Foto: Caliente de Durango
Caliente de Durango cerró un recorrido que ya pertenece a la historia del beisbol profesional en la entidad. La derrota ante Sultanes de Monterrey en las semifinales del Stand Norte puso fin al sueño de la Serie del Rey, pero no borró una temporada que rompió un silencio de 48 años sin playoffs para la afición duranguense.
La novena dirigida por Óscar Robles se sostuvo todo el año con una mezcla de bateo oportuno, profundidad en el lineup y un cuerpo de pitcheo que, aunque irregular por momentos, entregó partidos clave en ruta a una campaña inolvidable.

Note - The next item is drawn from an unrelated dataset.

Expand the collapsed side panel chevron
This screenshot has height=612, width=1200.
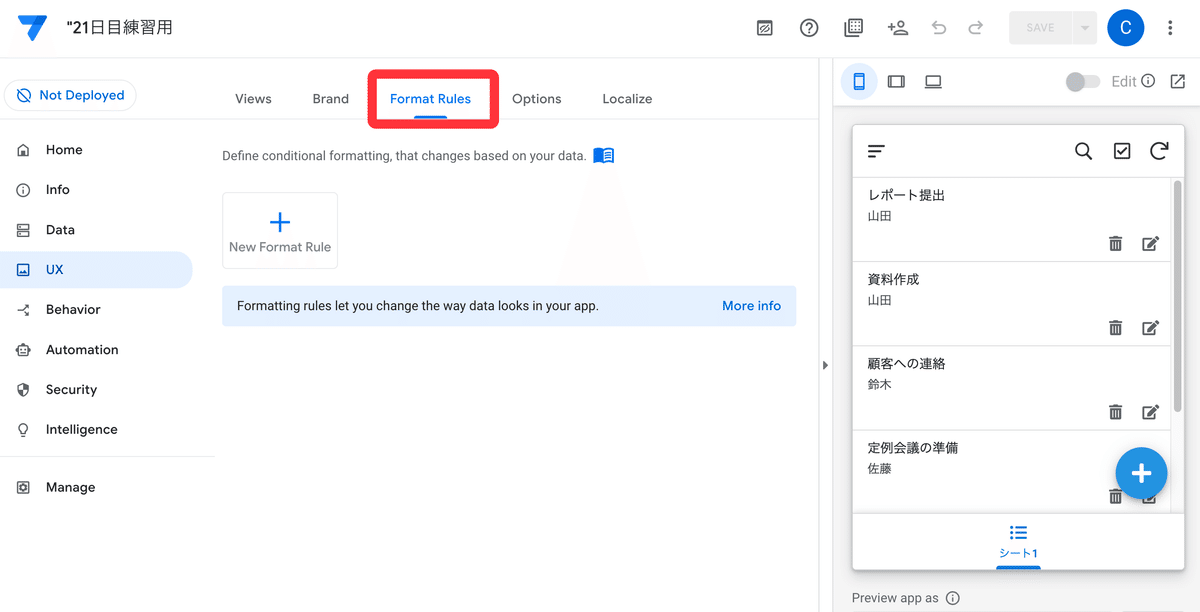pos(825,365)
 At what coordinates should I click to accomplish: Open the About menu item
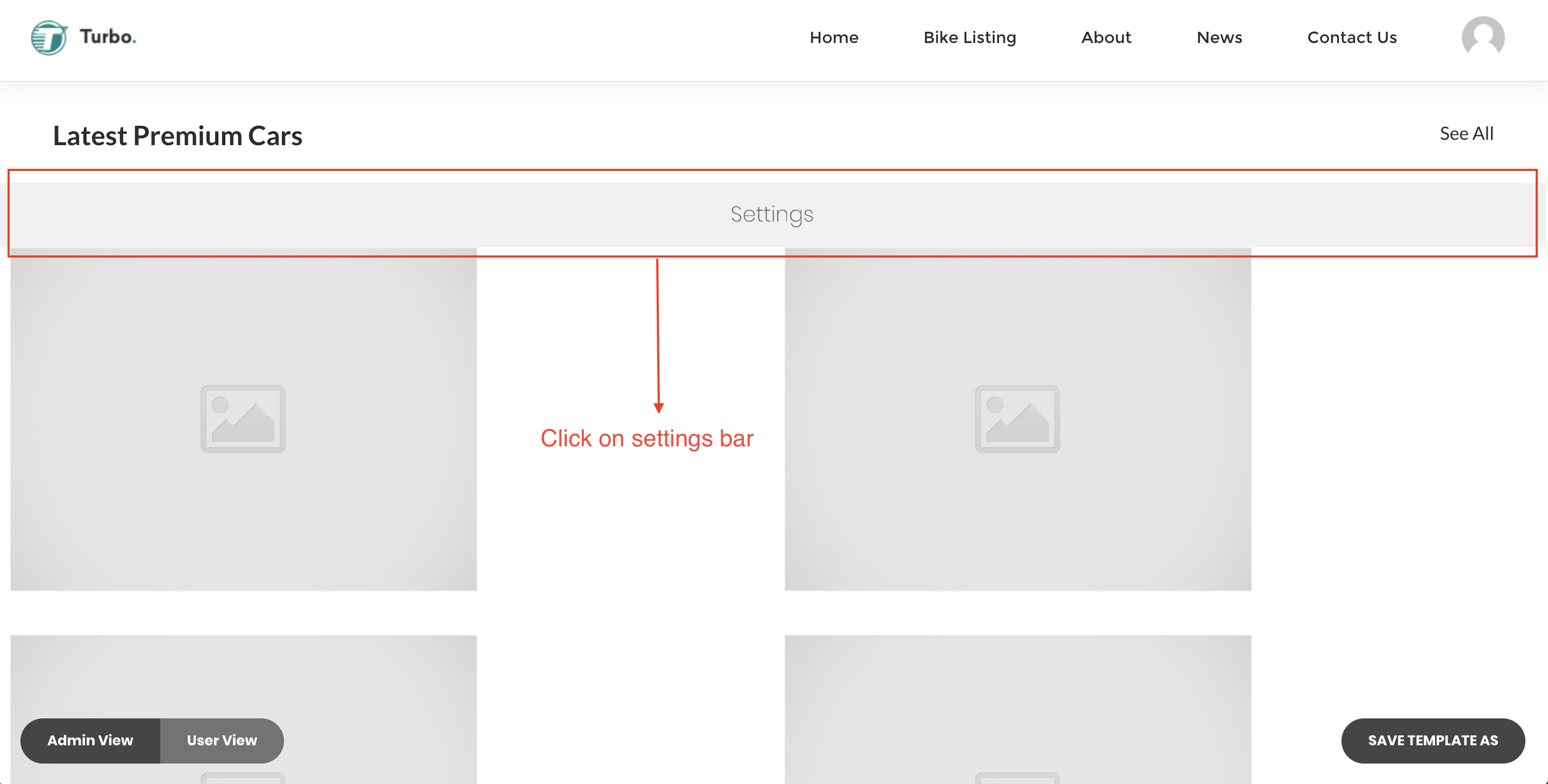click(1106, 37)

Una fortaleza que se volvió inquebrantable
El punto de quiebre llegó desde el rol regular, cuando Caliente firmó un 51-42 que lo colocó en el segundo lugar del Norte. En casa, el Estadio Francisco Villa se convirtió en un fortín: 28 triunfos y 17 derrotas, una marca que sostuvo al club en los tramos más ásperos del calendario. Figuras como Reynaldo Rodríguez, Jonathan Villar, Webster Rivas y Leobaldo Piña, protagonistas recurrentes en los resúmenes oficiales de la LMB, dieron identidad a una ofensiva que encontró respuestas en casi todos los rincones del orden al bat.
Cuarenta y ocho años de espera e historia
La primera gran campanada llegó en los playoffs. En su regreso a la postemporada, Caliente eliminó a Acereros de Monclova por 4-1, una de las mayores sorpresas del circuito. Ahí apareció el pitcheo de Turnbull, quien firmó salidas de calidad en momentos críticos, respaldado por un bullpen que resistió entradas largas y escenarios de presión constante. La serie confirmó que Durango no solo había llegado a playoffs: estaba listo para competir.
El pase a semifinales los llevó frente a Sultanes de Monterrey, un rival curtido y con plantel profundo. Monterrey venía de dominar a Charros y aterrizó en la serie con ritmo y poder, algo que se reflejó desde el arranque. Caliente peleó cada juego, pero la maquinaria regiomontana terminó imponiendo su experiencia y su bullpen de alto octanaje.
Quedará para los libros de los récords
Aun con la eliminación, el recorrido de Caliente queda como un parteaguas. La franquicia ganó series históricas, llenó el Francisco Villa, devolvió identidad a la plaza y demostró que Durango puede competir en la élite de la LMB. El proyecto de Robles, construido con bateo agresivo, resiliencia y un clubhouse unido, deja una base sólida para el futuro inmediato.
Hoy cayó Caliente, sí. Pero lo que levantó esta temporada, la fe, la plaza, la historia, no se cae. Durango volvió. Y ya no piensa irse.